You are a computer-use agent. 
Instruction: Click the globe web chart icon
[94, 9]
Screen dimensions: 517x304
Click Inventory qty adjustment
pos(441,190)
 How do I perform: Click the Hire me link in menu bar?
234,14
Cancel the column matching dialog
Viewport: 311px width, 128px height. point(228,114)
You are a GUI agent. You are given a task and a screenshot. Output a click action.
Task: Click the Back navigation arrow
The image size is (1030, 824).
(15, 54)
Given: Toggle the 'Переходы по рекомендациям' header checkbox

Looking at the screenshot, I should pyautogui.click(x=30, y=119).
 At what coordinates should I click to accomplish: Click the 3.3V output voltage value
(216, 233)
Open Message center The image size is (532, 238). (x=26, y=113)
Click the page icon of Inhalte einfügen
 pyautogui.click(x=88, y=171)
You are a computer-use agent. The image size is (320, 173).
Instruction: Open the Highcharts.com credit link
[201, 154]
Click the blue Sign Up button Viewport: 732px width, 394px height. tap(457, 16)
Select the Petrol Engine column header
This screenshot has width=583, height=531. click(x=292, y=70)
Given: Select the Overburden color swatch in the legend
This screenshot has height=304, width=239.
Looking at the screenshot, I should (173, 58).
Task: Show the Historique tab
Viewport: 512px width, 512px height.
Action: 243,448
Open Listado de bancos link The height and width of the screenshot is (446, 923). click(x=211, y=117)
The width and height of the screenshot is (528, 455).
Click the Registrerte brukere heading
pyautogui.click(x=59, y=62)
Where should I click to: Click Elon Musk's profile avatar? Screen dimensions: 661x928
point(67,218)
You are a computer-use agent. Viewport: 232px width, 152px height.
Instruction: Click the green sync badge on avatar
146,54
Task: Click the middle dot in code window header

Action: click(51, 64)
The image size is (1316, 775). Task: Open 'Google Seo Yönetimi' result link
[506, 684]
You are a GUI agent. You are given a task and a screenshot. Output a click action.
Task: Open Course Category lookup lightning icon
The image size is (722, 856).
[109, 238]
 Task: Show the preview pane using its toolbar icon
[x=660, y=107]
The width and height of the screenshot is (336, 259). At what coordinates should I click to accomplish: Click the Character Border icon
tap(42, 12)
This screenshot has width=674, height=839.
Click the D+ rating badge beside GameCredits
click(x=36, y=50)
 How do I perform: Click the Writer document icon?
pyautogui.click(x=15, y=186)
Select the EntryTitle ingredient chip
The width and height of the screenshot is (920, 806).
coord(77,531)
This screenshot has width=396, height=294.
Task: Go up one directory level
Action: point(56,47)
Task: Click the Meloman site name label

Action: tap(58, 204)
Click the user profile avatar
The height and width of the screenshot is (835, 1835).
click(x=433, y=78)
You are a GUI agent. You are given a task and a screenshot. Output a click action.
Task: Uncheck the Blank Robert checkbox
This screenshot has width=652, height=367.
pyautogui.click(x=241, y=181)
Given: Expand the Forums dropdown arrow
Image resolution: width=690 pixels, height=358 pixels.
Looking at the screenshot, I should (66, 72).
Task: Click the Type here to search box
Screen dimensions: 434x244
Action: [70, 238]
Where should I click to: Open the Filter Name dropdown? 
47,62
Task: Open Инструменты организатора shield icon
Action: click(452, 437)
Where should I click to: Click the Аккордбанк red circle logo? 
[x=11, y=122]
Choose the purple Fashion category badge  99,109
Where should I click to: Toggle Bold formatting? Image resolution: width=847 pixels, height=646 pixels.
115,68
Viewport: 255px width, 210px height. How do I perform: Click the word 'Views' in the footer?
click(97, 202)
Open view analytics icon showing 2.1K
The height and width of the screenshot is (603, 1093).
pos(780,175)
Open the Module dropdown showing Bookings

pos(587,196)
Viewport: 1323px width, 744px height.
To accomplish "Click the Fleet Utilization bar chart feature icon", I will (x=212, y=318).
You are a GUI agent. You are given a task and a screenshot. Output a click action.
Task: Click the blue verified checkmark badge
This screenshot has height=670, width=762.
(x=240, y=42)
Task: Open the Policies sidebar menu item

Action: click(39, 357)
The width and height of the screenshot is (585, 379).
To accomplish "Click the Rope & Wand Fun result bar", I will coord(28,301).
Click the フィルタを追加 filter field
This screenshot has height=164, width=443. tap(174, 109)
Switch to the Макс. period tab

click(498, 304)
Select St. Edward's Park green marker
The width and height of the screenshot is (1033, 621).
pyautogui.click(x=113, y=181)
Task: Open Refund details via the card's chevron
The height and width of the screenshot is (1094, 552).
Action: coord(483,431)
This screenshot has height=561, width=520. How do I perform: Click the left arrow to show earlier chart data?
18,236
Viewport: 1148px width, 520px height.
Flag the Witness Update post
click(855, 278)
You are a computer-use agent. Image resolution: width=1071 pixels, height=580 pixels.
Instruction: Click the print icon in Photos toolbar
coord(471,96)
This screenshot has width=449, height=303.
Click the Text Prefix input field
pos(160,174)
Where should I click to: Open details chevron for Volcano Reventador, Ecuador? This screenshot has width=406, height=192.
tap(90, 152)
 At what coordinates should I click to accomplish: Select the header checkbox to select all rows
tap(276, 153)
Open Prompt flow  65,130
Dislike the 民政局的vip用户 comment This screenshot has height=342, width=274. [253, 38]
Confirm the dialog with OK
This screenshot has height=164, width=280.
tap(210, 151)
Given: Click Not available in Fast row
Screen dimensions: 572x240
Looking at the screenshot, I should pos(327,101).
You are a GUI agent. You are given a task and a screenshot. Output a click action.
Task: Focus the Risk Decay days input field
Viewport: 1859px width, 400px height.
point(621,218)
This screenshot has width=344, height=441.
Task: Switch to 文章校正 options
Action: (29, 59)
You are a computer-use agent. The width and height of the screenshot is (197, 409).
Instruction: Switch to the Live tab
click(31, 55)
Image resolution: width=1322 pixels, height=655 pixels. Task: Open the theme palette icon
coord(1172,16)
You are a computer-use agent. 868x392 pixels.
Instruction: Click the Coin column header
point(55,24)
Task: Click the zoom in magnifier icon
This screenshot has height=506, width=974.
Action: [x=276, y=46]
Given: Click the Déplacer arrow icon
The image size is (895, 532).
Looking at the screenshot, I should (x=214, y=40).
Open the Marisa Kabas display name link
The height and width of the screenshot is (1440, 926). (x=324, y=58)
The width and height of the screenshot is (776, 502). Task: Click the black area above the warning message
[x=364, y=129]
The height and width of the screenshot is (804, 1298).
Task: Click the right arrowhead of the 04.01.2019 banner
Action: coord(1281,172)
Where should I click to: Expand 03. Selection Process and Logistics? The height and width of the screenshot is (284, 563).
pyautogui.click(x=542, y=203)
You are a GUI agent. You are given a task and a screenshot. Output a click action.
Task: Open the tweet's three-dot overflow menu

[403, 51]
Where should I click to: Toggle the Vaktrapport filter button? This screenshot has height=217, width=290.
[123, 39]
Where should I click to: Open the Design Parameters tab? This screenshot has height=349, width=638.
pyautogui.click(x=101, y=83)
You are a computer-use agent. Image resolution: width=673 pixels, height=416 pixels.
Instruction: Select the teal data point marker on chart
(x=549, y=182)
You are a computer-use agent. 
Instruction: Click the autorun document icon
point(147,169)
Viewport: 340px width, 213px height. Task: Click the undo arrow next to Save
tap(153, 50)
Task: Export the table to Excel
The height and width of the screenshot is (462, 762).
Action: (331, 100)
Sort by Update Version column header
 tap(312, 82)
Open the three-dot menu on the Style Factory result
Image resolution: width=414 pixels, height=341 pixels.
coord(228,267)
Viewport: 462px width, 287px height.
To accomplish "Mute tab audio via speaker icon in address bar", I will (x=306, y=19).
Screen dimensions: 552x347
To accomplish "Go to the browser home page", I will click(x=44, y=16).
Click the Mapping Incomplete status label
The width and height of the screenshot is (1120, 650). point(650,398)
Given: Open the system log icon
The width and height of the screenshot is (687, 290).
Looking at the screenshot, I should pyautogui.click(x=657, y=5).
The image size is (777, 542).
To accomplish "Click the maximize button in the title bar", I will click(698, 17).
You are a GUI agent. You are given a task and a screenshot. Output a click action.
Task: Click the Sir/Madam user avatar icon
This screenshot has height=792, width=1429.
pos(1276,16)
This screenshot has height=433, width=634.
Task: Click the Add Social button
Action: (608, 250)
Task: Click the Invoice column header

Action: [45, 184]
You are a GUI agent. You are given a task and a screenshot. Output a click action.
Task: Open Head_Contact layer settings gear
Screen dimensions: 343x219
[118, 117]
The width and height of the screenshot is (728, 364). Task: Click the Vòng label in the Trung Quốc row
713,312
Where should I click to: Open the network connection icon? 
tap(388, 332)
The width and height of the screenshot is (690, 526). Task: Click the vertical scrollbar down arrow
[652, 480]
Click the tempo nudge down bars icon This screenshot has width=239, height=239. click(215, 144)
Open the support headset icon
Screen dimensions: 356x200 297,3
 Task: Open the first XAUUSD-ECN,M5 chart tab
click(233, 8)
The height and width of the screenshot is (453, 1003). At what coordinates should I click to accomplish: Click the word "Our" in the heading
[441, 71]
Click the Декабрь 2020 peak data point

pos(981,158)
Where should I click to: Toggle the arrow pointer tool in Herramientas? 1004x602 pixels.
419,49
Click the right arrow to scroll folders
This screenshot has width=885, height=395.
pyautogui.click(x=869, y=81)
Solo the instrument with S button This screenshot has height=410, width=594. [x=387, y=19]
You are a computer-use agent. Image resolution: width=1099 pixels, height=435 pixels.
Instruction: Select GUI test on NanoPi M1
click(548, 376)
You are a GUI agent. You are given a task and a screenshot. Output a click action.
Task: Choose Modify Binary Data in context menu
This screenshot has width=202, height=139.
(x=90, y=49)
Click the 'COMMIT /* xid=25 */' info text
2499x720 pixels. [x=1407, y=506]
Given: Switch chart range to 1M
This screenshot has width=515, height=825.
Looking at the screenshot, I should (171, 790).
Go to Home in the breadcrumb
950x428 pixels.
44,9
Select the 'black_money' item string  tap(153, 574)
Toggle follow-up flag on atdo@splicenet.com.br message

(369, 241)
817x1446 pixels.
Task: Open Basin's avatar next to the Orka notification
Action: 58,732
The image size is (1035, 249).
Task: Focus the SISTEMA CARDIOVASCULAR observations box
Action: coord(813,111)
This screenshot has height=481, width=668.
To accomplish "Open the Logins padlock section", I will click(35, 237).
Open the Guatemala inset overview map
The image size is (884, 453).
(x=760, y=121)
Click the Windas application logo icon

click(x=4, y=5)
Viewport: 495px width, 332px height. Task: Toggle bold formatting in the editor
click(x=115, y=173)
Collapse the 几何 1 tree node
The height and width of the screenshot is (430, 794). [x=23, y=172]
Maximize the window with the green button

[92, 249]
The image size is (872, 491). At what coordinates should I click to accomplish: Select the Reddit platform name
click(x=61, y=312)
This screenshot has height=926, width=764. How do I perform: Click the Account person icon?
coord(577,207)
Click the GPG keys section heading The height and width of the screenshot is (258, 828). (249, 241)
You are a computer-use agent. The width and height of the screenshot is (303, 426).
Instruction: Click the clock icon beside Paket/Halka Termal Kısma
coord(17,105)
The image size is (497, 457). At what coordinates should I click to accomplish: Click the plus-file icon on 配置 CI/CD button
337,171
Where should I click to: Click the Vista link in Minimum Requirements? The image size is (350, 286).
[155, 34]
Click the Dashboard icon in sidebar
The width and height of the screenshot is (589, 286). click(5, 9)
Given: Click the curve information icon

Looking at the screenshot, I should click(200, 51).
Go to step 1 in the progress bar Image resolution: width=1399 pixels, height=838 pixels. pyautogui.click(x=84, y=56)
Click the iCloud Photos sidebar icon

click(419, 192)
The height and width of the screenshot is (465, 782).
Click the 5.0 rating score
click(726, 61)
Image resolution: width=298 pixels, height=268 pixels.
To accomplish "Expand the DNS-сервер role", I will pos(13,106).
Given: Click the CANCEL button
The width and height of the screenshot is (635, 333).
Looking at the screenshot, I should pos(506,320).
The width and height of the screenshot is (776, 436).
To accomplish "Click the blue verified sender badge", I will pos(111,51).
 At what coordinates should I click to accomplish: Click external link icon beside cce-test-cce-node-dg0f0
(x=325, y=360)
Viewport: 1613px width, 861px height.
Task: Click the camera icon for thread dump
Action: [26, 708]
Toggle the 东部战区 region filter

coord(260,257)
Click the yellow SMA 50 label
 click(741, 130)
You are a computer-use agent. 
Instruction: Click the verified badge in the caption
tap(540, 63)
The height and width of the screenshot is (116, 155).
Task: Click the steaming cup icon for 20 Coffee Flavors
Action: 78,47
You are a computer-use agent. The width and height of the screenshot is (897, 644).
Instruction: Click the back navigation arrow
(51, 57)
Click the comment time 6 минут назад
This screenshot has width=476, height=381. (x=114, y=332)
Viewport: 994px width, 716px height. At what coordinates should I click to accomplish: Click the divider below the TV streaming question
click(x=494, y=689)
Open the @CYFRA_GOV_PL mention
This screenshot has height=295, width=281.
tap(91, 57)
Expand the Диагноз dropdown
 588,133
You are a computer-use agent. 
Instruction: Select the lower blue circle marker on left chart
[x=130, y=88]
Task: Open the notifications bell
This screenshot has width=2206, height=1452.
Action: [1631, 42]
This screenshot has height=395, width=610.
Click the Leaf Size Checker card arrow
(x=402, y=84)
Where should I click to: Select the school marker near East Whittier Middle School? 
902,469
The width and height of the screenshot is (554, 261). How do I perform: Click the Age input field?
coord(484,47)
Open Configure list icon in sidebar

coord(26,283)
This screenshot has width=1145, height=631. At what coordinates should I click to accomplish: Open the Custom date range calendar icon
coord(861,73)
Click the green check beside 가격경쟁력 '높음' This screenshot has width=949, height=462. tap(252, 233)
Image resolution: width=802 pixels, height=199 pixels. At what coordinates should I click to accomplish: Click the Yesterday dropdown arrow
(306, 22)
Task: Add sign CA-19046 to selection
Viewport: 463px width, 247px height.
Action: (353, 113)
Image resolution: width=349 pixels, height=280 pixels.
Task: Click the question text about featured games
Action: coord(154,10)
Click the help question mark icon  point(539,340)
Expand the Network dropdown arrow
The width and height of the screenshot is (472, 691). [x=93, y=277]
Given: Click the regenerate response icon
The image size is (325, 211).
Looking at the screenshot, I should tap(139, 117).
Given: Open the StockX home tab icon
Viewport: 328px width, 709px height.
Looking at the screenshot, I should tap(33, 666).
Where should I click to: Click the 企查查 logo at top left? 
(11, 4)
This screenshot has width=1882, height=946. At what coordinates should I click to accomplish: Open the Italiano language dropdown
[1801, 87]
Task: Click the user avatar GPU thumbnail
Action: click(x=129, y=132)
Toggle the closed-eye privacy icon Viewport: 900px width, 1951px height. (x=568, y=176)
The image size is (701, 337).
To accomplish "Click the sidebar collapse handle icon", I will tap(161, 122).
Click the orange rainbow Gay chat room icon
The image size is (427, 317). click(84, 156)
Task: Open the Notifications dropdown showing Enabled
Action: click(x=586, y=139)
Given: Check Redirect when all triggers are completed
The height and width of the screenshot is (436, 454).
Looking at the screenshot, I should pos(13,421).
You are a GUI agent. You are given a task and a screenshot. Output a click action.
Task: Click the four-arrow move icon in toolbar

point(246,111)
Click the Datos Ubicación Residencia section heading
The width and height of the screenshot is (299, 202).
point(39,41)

▶ **What the task asks**: Above are the records; copy exactly the lines from the line with "The image size is (777, 542)." through the line with "Task: Click the Sir/Madam user avatar icon", both included.

▶ **Task response**:
The image size is (777, 542).
To accomplish "Click the maximize button in the title bar", I will click(698, 17).
You are a GUI agent. You are given a task and a screenshot. Output a click action.
Task: Click the Sir/Madam user avatar icon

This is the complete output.